ThinkProgress previously reported on $200,000 that Gingrich funneled from an anonymous donor to the anti-marriage equality group Iowa for Freedom, which was also being funded by AFA Action, the political arm of the virulently anti-gay American Family Association. The Associated Press revealed yesterday that one of the cogs in Gingrich’s vast network of business enterprises and front groups, ReAL Action, provided $125,000 to AFA Action. The Des Moines Register reported this morning that ReAL Action also contributed $25,000 to yet another Iowa anti-LGBT group, the Iowa Faith and Freedom Coalition.
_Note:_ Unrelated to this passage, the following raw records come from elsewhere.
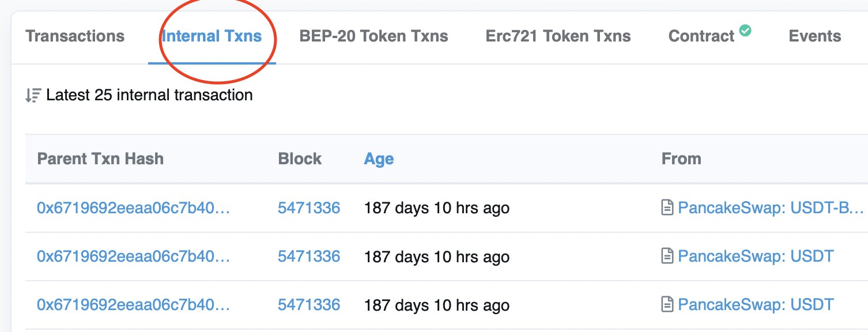The image size is (868, 332).
Task: Open block 5471336 in the first row
Action: 309,208
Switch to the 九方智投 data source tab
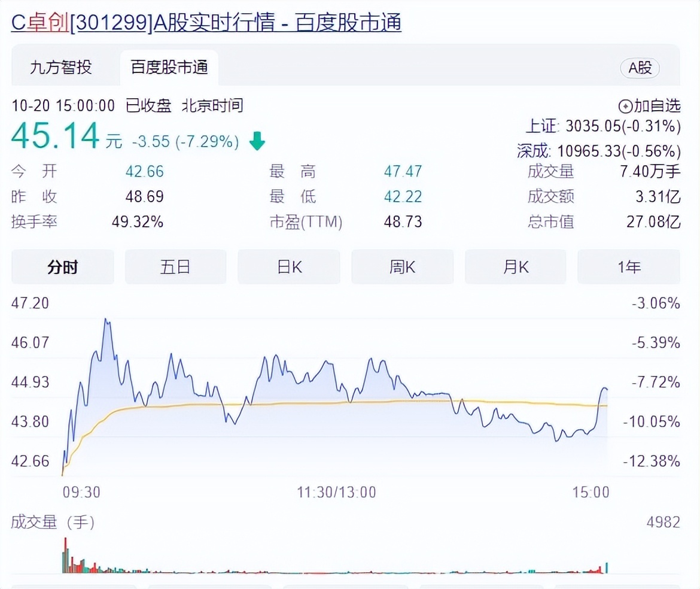This screenshot has width=700, height=589. (62, 68)
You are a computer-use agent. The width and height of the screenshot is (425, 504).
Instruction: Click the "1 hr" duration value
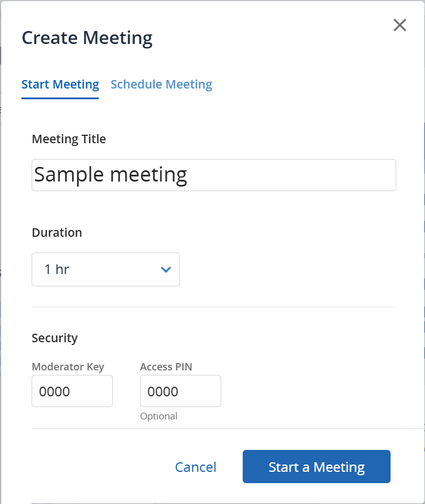click(57, 269)
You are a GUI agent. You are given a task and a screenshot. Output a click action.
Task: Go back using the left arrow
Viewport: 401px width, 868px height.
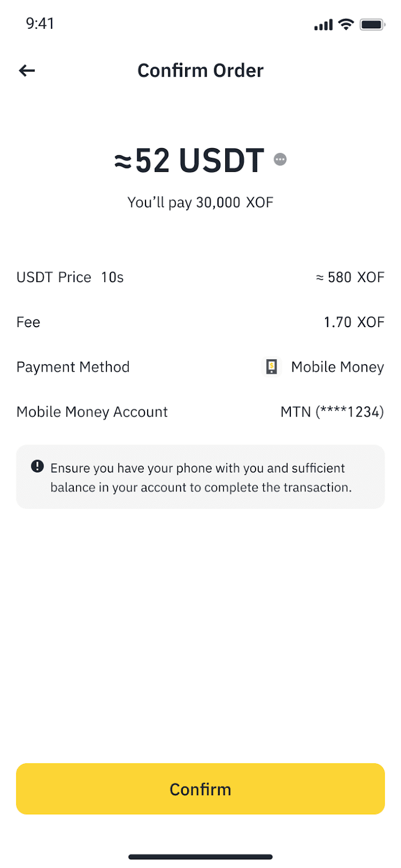click(x=27, y=71)
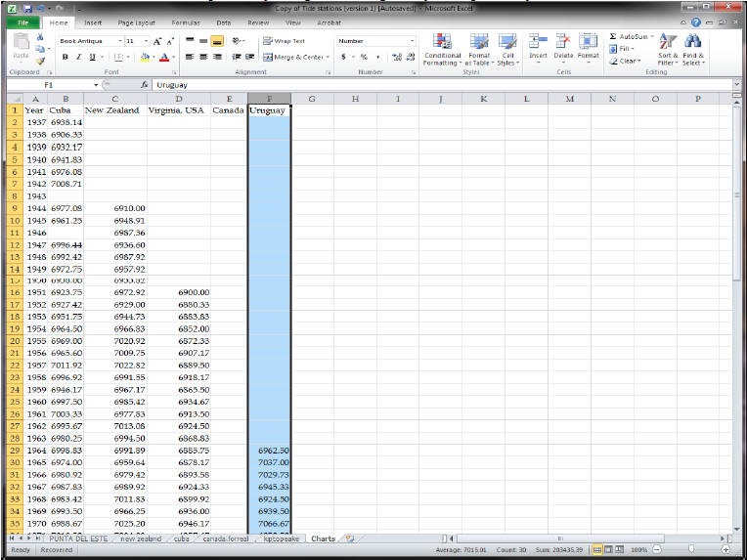This screenshot has height=560, width=747.
Task: Select column header G
Action: [x=311, y=99]
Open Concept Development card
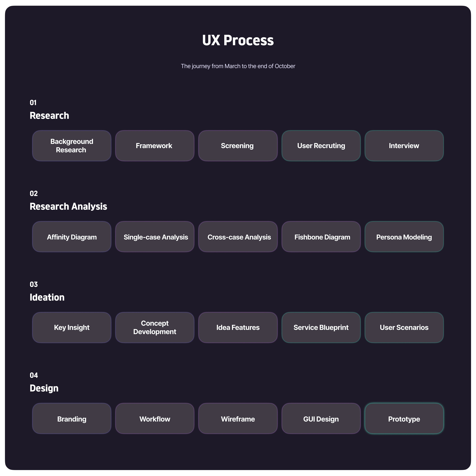The image size is (476, 476). [155, 327]
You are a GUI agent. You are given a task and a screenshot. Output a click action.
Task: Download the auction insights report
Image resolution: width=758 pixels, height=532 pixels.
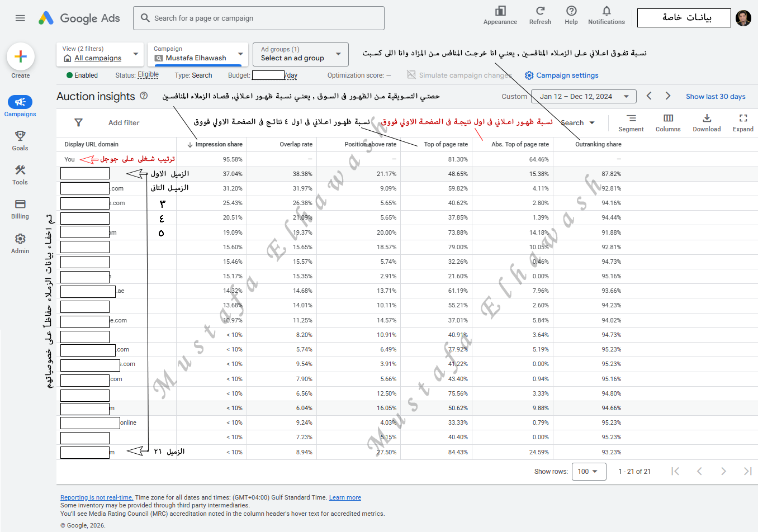[707, 118]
AFA is not only of the nation’s most prominent anti-LGBT groups, it has been officially labeled a hate group by the Southern Poverty Law Center. As ThinkProgress has reported, the AFA is known for making incendiary comments about gays, including blaming gays for crop failure and various other biblical plagues, claiming that Hitler was gay, saying lesbians can’t be justices, equating gay sex with domestic terrorism, and equating gay sex to heroin, just to cite a few examples.
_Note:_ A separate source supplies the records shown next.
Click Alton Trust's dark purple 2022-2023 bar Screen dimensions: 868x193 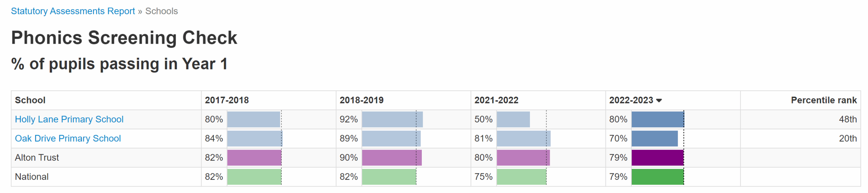pyautogui.click(x=657, y=158)
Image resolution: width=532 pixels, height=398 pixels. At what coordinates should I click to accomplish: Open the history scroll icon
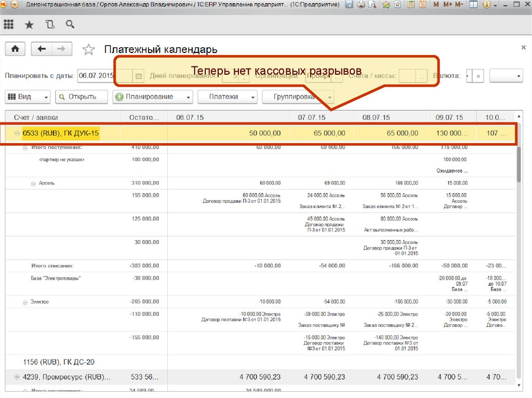(49, 24)
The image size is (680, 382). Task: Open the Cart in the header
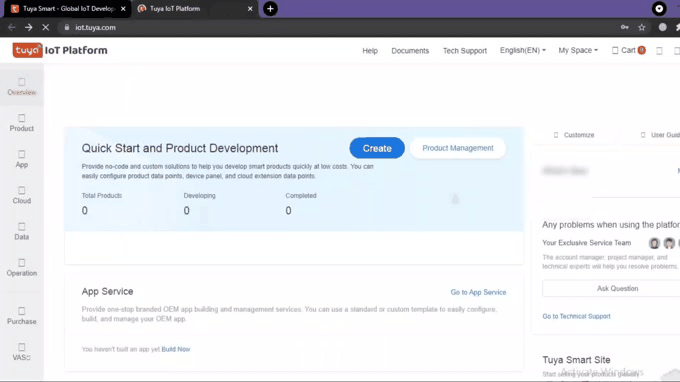628,50
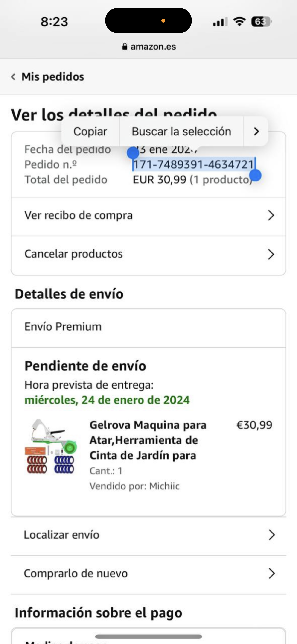This screenshot has width=297, height=644.
Task: Go back to Mis pedidos
Action: pos(53,77)

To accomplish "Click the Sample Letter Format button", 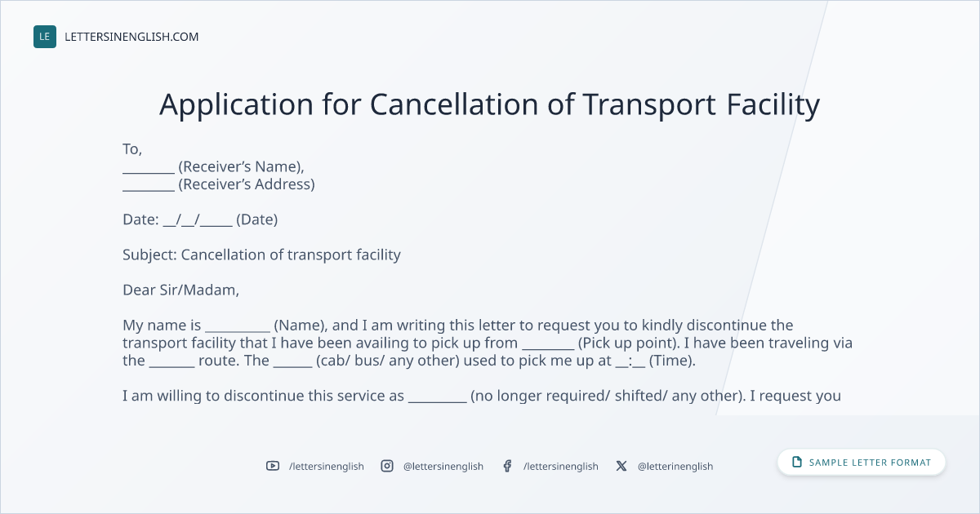I will point(862,462).
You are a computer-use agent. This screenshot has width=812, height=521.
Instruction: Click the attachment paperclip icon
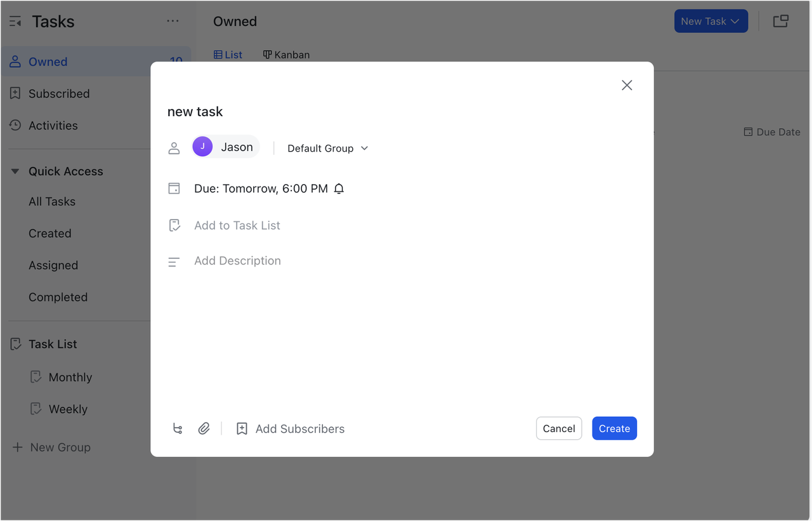tap(204, 428)
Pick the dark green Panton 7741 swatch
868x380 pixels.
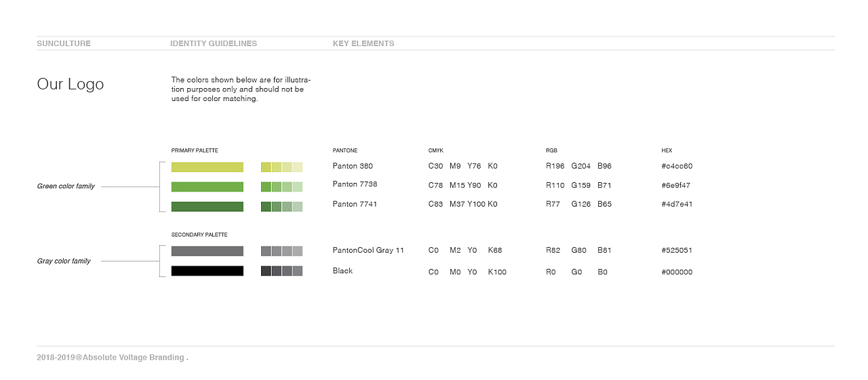tap(207, 207)
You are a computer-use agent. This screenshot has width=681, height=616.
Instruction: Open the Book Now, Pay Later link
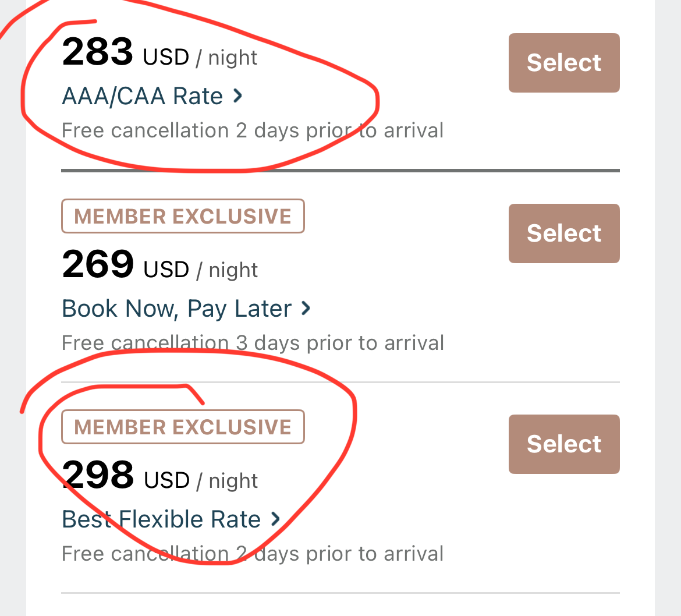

Gingrich’s tacit support for these radical views would not seem to be in question, as his spokesman went to great pains to explain that the grant to AFA Action was for “general support,” noting:

“We leave up to the groups receiving the money to determine how they would spend the money."


While those who fought to retain the Iowa justices question why Gingrich had previously kept his financial support for the anti-LGBT groups secret and is only now acknowledging it as his possible 2012 bid ramps up, Gingrich’s spokesman said that there was no connection between his support for the Iowa groups and his possible presidential ambitions. This assertion seems highly questionable considering the leader of last year’s anti-marriage equality campaign against the three justices, Bob Vander Plaats, is an Iowa political kingmaker who now heads the FAMiLY Leader, a radical anti-LGBT organization that is hosting an ongoing Presidential Lecture Series that ThinkProgress has been attending and reporting on. Gingrich himself is scheduled to appear before the group on July 11.

And while some have pointed out that Gingrich’s multiple patriotism-inspired adulterous affairs might present a problem for socially conservative GOP primary voters, Gingrich-funded Vander Plaats seems unconcerned. He told the Los Angeles Times that Gingrich “had won over pastors in [Iowa] with his ‘open and transparent’ approach” and that Christian conservatives “understand that we all fall short of the standards” they set for themselves.

It remains to be seen whether Gingrich’s funding of virulently anti-LGBT hate groups will pay political dividends outside the small group of overwhelmingly white, socially-conservative voters that determine the winner of the Iowa caucuses.